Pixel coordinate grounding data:
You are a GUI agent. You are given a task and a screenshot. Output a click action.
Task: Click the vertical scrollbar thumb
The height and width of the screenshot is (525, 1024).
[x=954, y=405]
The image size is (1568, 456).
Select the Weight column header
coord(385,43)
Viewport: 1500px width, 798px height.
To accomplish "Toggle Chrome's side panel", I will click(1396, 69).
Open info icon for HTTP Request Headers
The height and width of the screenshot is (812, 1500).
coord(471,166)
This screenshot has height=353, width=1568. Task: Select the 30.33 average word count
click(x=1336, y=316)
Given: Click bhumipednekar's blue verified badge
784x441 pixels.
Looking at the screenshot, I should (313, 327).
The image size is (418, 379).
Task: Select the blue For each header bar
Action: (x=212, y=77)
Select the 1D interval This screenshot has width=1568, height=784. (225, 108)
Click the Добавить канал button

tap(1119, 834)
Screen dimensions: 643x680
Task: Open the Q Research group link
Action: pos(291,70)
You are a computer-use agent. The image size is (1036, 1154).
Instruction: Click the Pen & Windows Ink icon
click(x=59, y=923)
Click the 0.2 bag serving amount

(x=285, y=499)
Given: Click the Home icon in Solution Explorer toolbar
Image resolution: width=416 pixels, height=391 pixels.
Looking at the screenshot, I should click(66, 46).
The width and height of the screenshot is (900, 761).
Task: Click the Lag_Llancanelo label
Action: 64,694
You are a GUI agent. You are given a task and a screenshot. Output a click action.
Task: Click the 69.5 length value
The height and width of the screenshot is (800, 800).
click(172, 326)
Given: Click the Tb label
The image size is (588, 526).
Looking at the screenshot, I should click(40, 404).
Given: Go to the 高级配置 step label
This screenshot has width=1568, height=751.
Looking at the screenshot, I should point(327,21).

■ **Aim of the exercise**: Return the records in their entirety. Keep every character as it is.

■ **Result below**:
You are a GUI agent. You are given a task and a screenshot. Output a click action.
Task: Click the vertical scrollbar thumb
The height and width of the screenshot is (525, 1024).
[x=954, y=405]
The image size is (1568, 456).
Select the Weight column header
coord(385,43)
Viewport: 1500px width, 798px height.
To accomplish "Toggle Chrome's side panel", I will click(1396, 69).
Open info icon for HTTP Request Headers
The height and width of the screenshot is (812, 1500).
coord(471,166)
This screenshot has height=353, width=1568. Task: Select the 30.33 average word count
click(x=1336, y=316)
Given: Click bhumipednekar's blue verified badge
784x441 pixels.
Looking at the screenshot, I should (313, 327).
The image size is (418, 379).
Task: Select the blue For each header bar
Action: (x=212, y=77)
Select the 1D interval This screenshot has width=1568, height=784. (225, 108)
Click the Добавить канал button

tap(1119, 834)
Screen dimensions: 643x680
Task: Open the Q Research group link
Action: pos(291,70)
You are a computer-use agent. The image size is (1036, 1154).
Instruction: Click the Pen & Windows Ink icon
click(x=59, y=923)
Click the 0.2 bag serving amount

(x=285, y=499)
Given: Click the Home icon in Solution Explorer toolbar
Image resolution: width=416 pixels, height=391 pixels.
Looking at the screenshot, I should click(66, 46).
The width and height of the screenshot is (900, 761).
Task: Click the Lag_Llancanelo label
Action: 64,694
You are a GUI agent. You are given a task and a screenshot. Output a click action.
Task: Click the 69.5 length value
The height and width of the screenshot is (800, 800).
click(172, 326)
Given: Click the Tb label
The image size is (588, 526).
Looking at the screenshot, I should click(40, 404).
Given: Go to the 高级配置 step label
This screenshot has width=1568, height=751.
Looking at the screenshot, I should point(327,21).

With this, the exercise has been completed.